The Necessity and Curse of Solitude

This is such a great piece!!!  It is part of an article written by Dorthe Nors.  Solitude can be such a dangerous and frightening thing--yet for a writer that's exactly what's necessary to churn out some great material.  I like to write, but I'd certainly term myself an amateur in the art.  But at the same time, I understand that dangerous necessity of solitude in order to write. To write, one needs peace and quiet.  With peace and quiet comes the awakening of thoughts, memories, deep passions and awful vices.  To be able to channel all these immensely overpowering emotions is to be a most masterful writer.  If you do not put a piece of yourself into your writing, your writing is dead.  There is a therapeutic emptying of oneself in writing.  Sometimes after I've written a piece that's been eating at me for days, I am completely spent.  I am satisfied that my restless and highly charged thoughts have been released, leaving me, at last, in peace.  Anyways, I will let be silent and let a literary expert expound on this amazing and inexhaustible topic.


"Solitude, I think, heightens artistic receptivity in a way that can be challenging and painful. When you sit there, alone and working, you get thrown back on yourself. Your life and your emotions, what you think and what you feel, are constantly being thrown back on you. And then the “too much humanity” feeling is even stronger: you can't run away from yourself. You can't run away from your emotions and your memory and the material you're working on. Artistic solitude is a decision to turn and face these feelings, to sit with them for long periods of time.

It takes the courage to be there. You run into your own pettiness. Your own cowardice. You run into all kinds of ugly sides of yourself. But the things that you've experienced in your life become the writing that you do. And there's no easy way to get to it, if you want to write literary fiction.
And that's what Bergman and other Swedish writers have taught me—to stay in that painful zone, discipline myself through it to get where I want.
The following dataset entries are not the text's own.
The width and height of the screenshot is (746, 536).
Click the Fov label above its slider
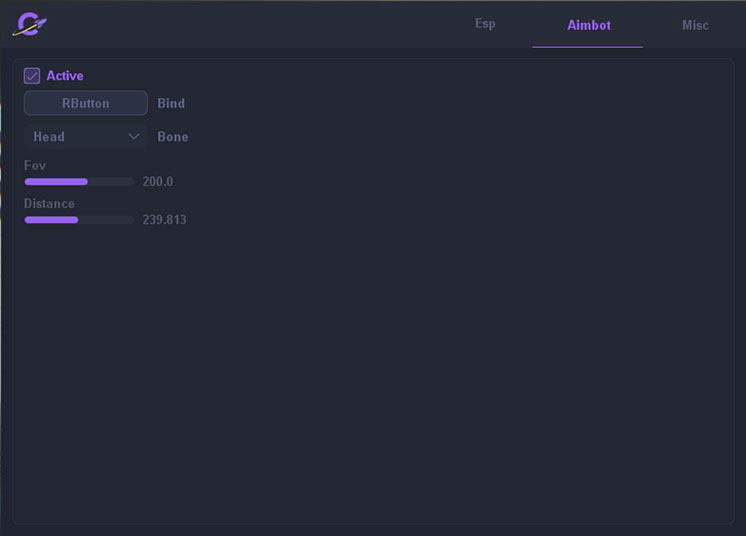(35, 165)
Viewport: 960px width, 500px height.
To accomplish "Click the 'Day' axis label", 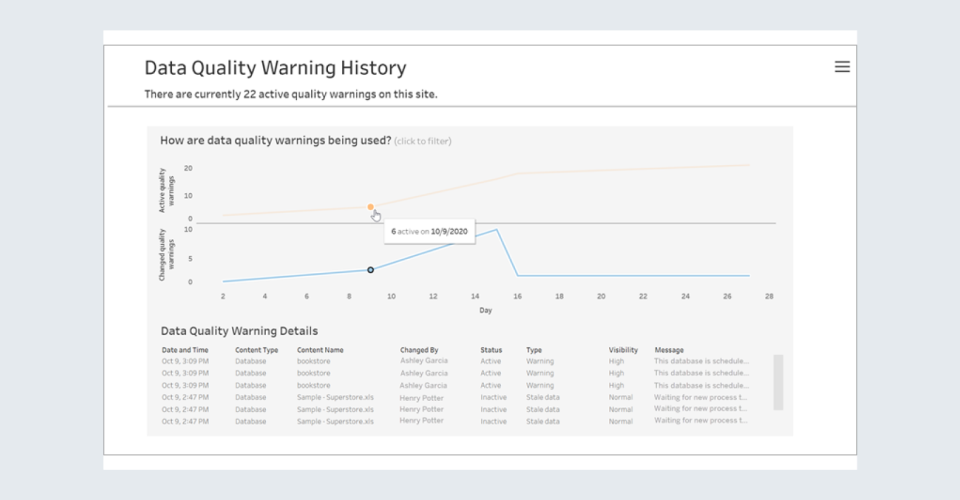I will point(485,310).
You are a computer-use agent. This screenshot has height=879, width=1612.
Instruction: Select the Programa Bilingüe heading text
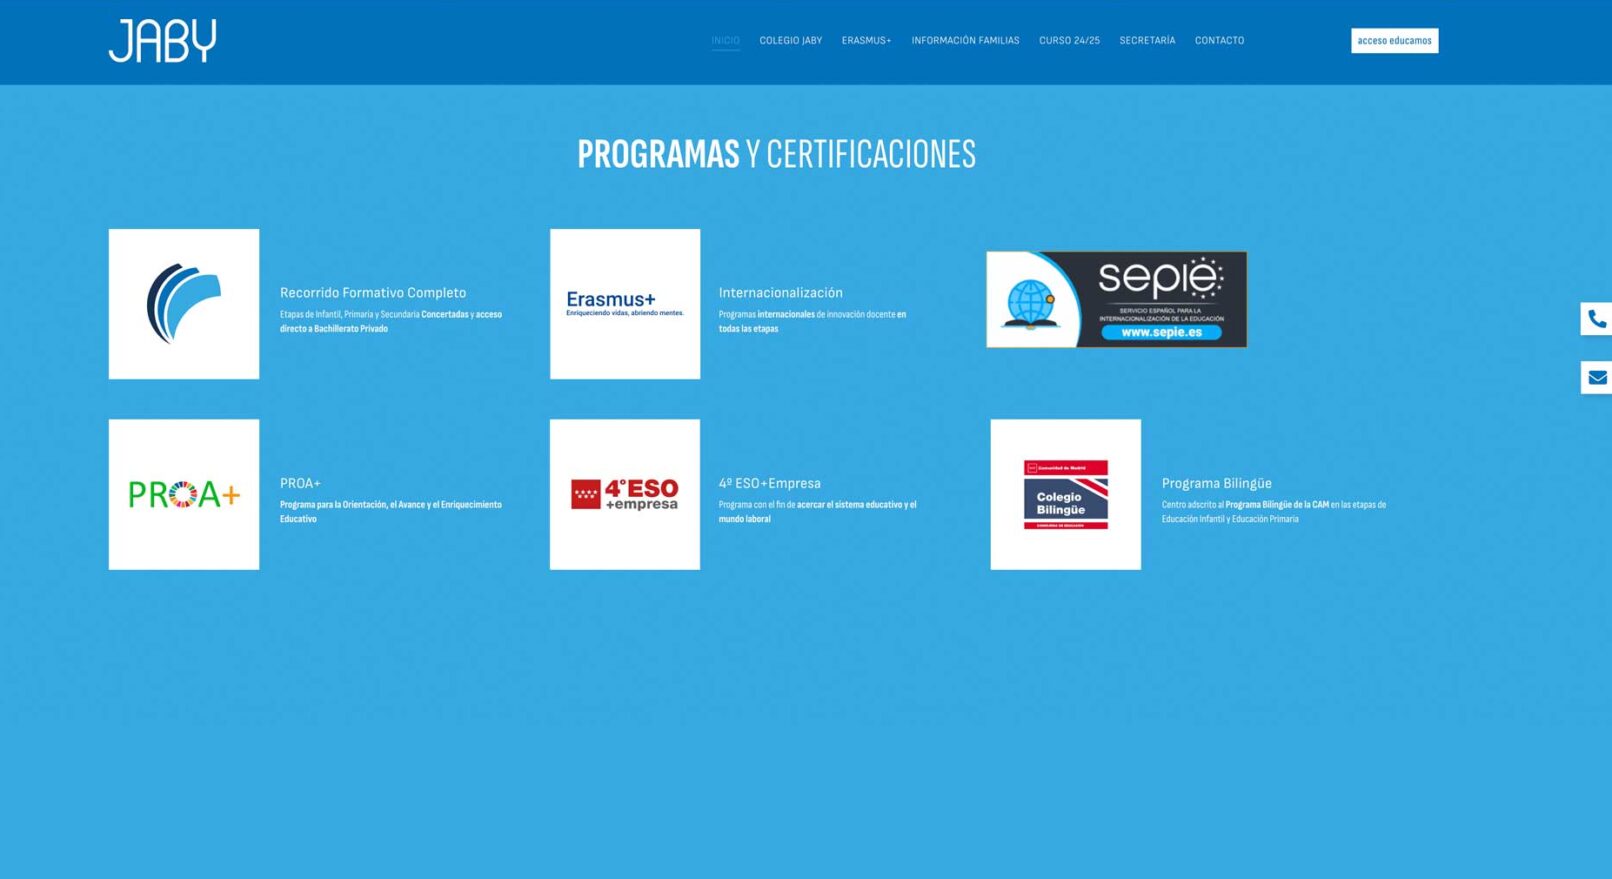[1216, 483]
It’s very hard because I'm a social kind of person. I like talking to people and having fun. But you have to divide your life up. I enjoy the zone I get in when I’m courageous enough to stay with my solitude for awhile. That’s when the really good stuff comes. But the solitude of being a writer should have a warning label on it.

It’s sitting with challenging emotion—the process itself can be so difficult. Sometimes it’s hard to move on. But if I'm bored by what I'm writing, I'm pretty sure that other people will be bored by it. But sometimes you have to push yourself through all this stuff that doesn't work, because by the end of that you might get somewhere new and worthwhile. That's the hard part—pushing through the bad.

I try to remember that I’m writing all the time—even when I’m not writing. You pick up on things every moment; you’re always having the radar out. You're always examining things, storing things. But when writers don't write for too long—they become more and more annoyed, and then they become an annoying person to be around. Suddenly there's this itch—a physical itch, like you're having the flu or something.  You need to push the toothpaste out."